> [EXERCISE DESCRIPTION]: Reproduce verbatim the lines of the data below, beginning with the line that contains "Where should I" and continuing through the end of the data. Leave the pictures out of your answer.

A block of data
* * * * * * * * *

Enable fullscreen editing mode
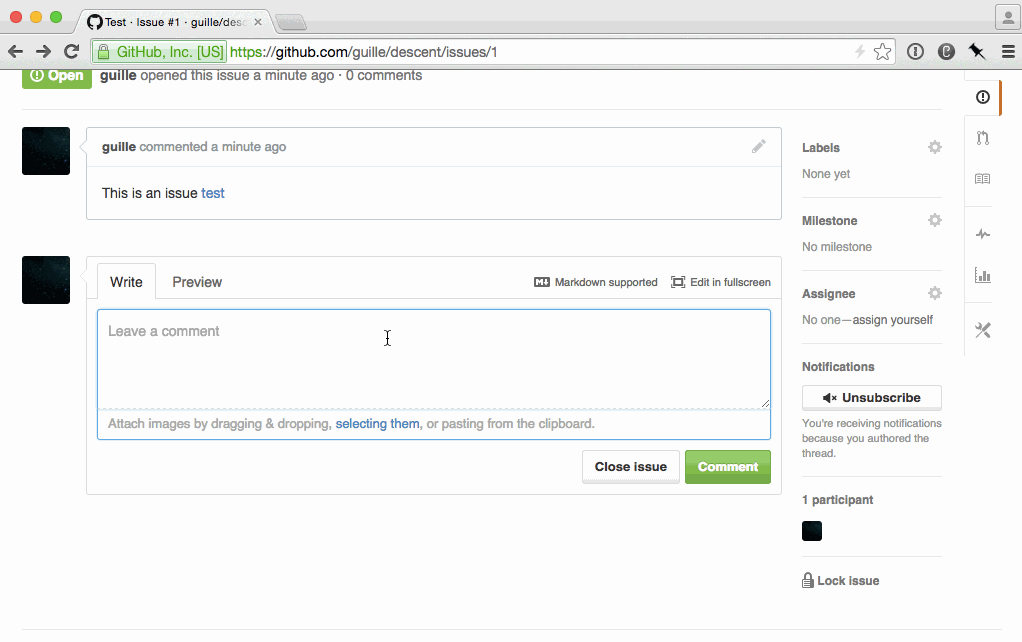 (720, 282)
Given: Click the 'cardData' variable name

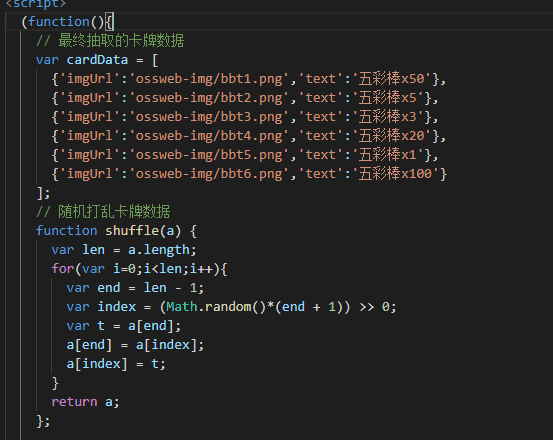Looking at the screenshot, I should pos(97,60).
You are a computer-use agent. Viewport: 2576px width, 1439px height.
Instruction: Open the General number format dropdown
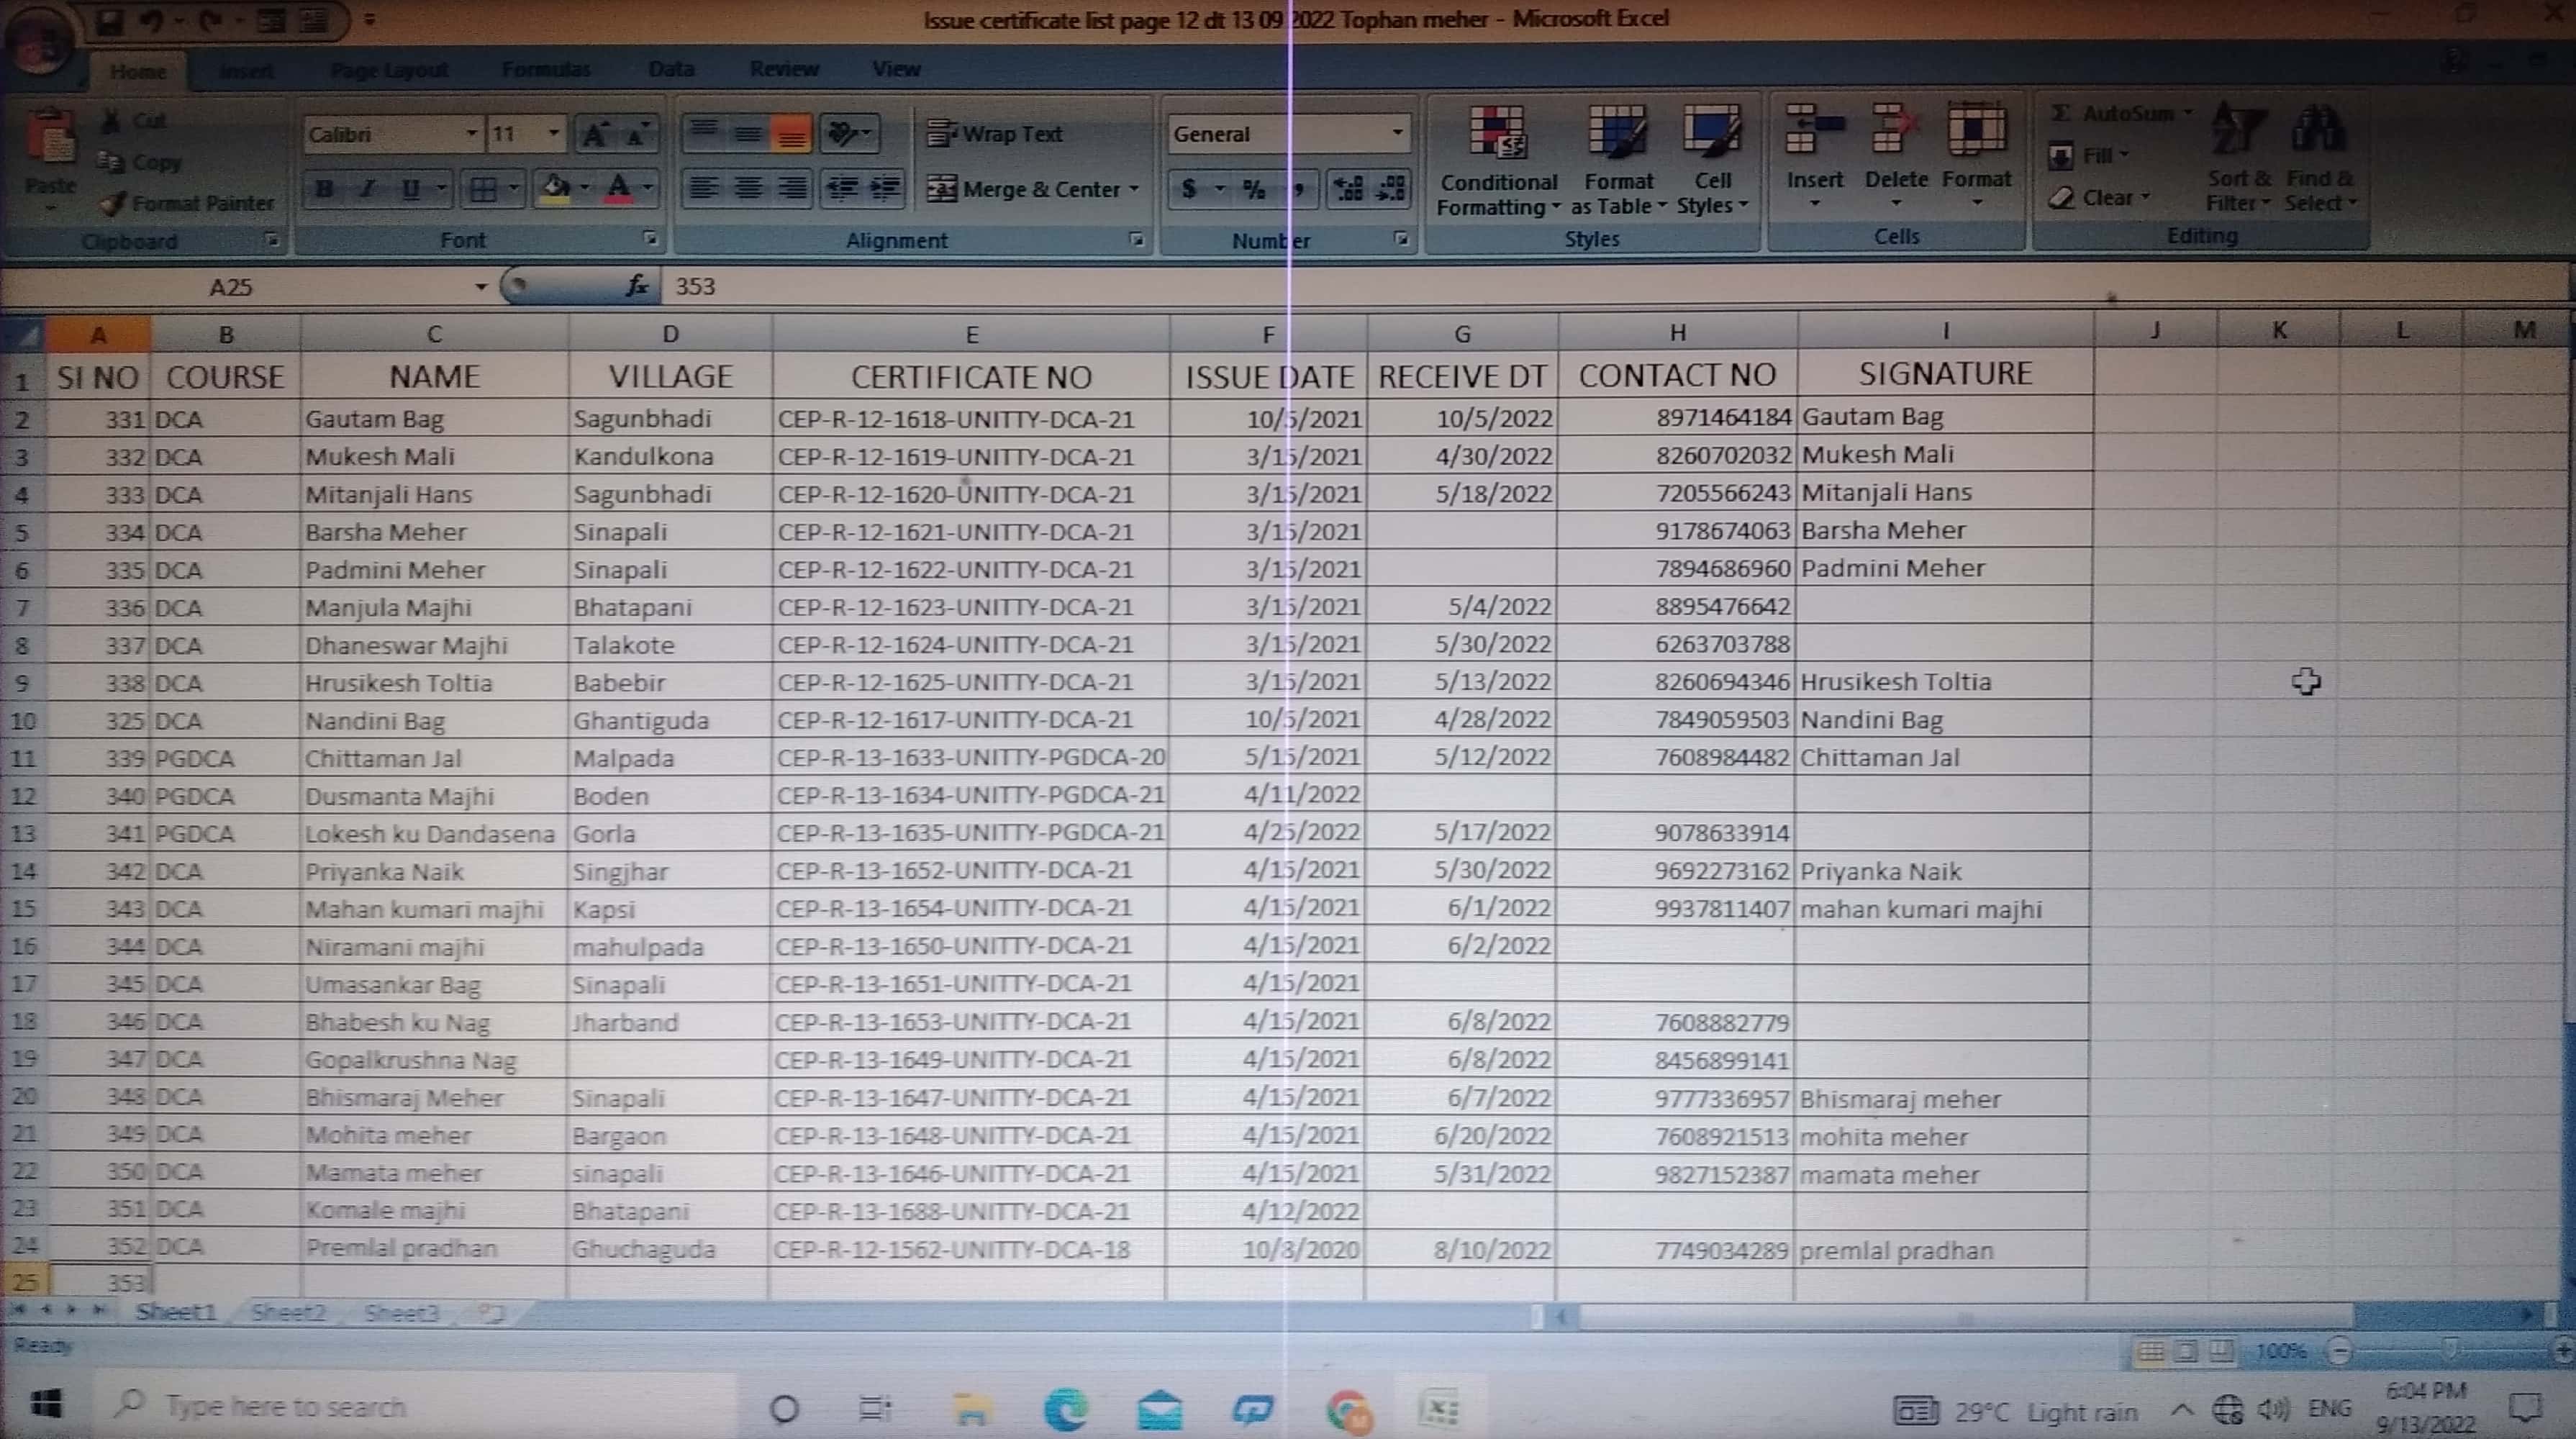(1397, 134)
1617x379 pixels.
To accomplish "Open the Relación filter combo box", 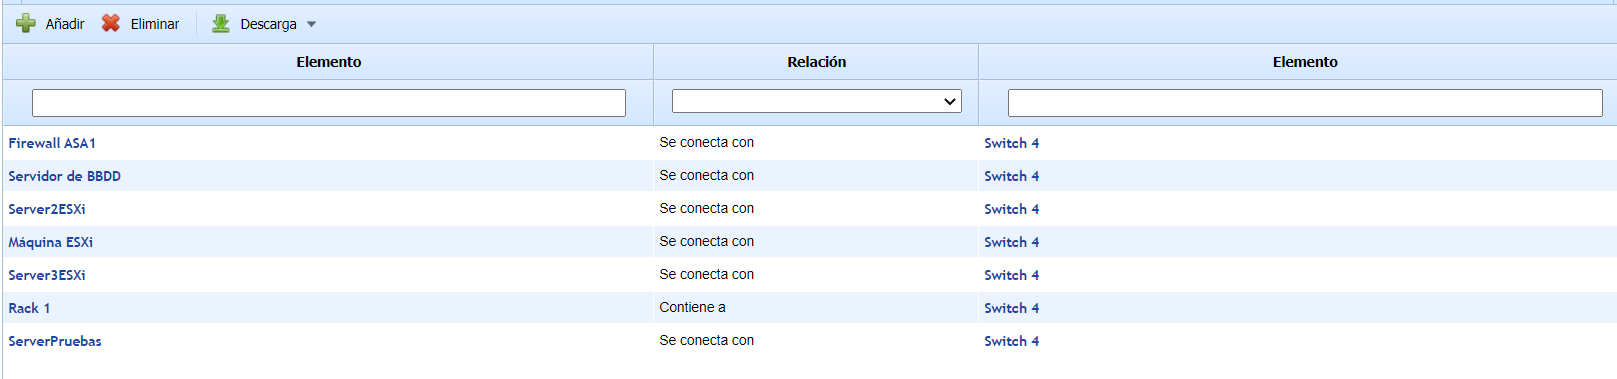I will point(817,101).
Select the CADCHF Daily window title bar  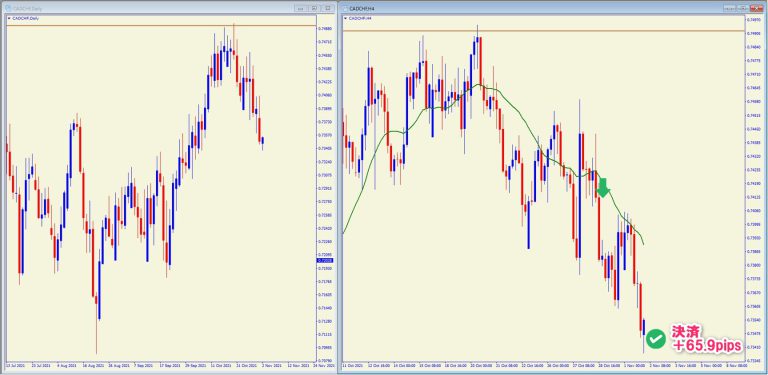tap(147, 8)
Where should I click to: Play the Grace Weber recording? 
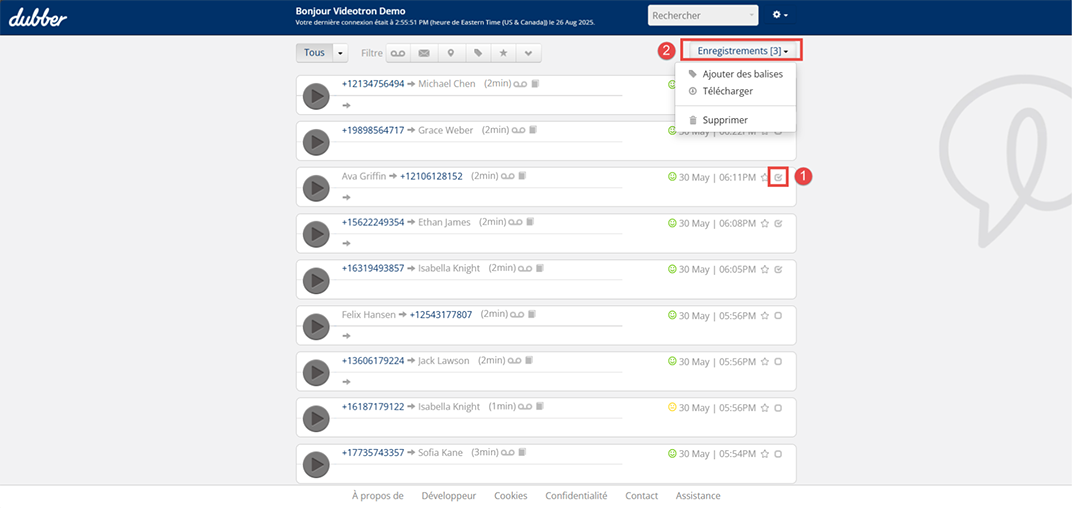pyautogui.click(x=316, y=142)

* * * * * * * * *

> [WRITTEN RESPONSE]:
Where should I click to: Play the Grace Weber recording? 
pyautogui.click(x=316, y=142)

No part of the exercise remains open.